Direct-to-consumer – or DTC – brands, e-commerce companies that build, market, sell, and ship their products themselves, in lieu of any middlemen, are busy “transforming how people shop,” per CB Insights, and in the process, these brands – which range from unicorns like shaving startup Harry’s, millennial cosmetics co. Glossier, and mattress-maker Casper to fashion companies like Allbirds, Everlane, Warby Parker, Away, Cuyana, and Mejuri – “are radically changing consumer preferences and expectations,” per CB Insights. This includes how they design and package products (Brandless, anyone?) to how they launch products and how they market themselves.
The latter element – marketing and the relative investment in it – is proving to be one of the core differences between traditional retailers and direct-to-consumer brands. According to a new report from CommerceNext, DTC brands are upping their marketing budgets significantly, and outpacing traditional brick-and-mortar retailers. So far this year, 78 percent of the DTC companies that the Brooklyn-based digital marketing and ecommerce industry entity surveyed in conjunction with Oracle revealed that their marketing budgets had increased. That is compared to the 60 percent of traditional retailers that reported a boost.

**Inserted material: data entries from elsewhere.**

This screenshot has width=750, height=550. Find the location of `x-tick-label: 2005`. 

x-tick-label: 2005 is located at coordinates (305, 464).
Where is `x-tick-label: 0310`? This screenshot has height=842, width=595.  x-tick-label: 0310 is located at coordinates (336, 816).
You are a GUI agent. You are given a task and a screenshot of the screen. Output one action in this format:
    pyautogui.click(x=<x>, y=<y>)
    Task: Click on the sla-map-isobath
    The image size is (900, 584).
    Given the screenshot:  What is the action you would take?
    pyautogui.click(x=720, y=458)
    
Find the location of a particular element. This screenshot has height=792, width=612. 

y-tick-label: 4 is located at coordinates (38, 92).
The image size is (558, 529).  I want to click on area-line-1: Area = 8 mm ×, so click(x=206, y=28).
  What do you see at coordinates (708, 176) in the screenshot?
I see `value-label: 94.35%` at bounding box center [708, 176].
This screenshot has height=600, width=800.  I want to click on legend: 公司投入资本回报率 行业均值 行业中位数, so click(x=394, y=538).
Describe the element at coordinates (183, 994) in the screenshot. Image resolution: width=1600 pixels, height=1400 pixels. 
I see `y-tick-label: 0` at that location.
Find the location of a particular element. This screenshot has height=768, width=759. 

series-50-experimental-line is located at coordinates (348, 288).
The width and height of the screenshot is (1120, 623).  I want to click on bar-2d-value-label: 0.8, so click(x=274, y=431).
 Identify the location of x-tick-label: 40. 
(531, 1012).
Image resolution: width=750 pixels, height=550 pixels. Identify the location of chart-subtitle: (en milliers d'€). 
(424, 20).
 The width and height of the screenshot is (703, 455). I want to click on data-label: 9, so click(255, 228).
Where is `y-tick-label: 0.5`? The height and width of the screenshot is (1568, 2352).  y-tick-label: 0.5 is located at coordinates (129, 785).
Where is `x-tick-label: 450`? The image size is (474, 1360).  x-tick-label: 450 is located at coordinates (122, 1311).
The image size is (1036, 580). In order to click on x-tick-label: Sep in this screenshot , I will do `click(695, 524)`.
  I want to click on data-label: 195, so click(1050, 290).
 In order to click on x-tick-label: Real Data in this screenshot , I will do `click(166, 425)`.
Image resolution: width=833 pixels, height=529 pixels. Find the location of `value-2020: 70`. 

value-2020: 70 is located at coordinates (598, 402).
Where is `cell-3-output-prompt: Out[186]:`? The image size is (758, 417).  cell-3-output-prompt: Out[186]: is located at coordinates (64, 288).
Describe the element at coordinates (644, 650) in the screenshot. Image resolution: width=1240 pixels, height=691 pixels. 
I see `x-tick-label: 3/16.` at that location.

DTC brands are also beating traditional retailers when it comes to personalization marketing, or marketing that sees companies deliver individualized content to recipients through data collection, analysis, and the use of automation technology. While a 2018 Evergage, Inc. survey found that a whopping 98 percent of marketers agree that personalization helps advance customer relationships, traditional retailers are lagging. CommerceNext reveals that “heading into the 2019 holiday retail season, 67 percent of digital-first DTC brands surveyed have increased personalization budgets, compared to 58 percent of [traditional retail] brands.”
Beyond DTC budgets for marketing growing at a quicker rate, the marketing priorities of DTC brands are veering away from those of traditional retailers. DTC brands “are investing more heavily in solutions that are helping them acquire new customers and retain the ones they have—such as AI for personalization and chatbots, customer data platforms, and programmatic television advertising—especially when compared to their brick-and-mortar counterparts,” says Scott Silverman, co-founder of CommerceNext.
According to Veronika Sonsev, another CommerceNext co-founder, “Unencumbered by legacy technology, DTC brands are reporting heavier investment in modern marketing solutions that help them respond more quickly to trends, acquire new customers across multiple channels and build loyalty.”
“If they can overcome some of their early-stage growth challenges of profitability,” she says, namely, “achieving profitability at scale,” a barrier that is listed far less frequently by traditional retailers, “they will continue to take market share.”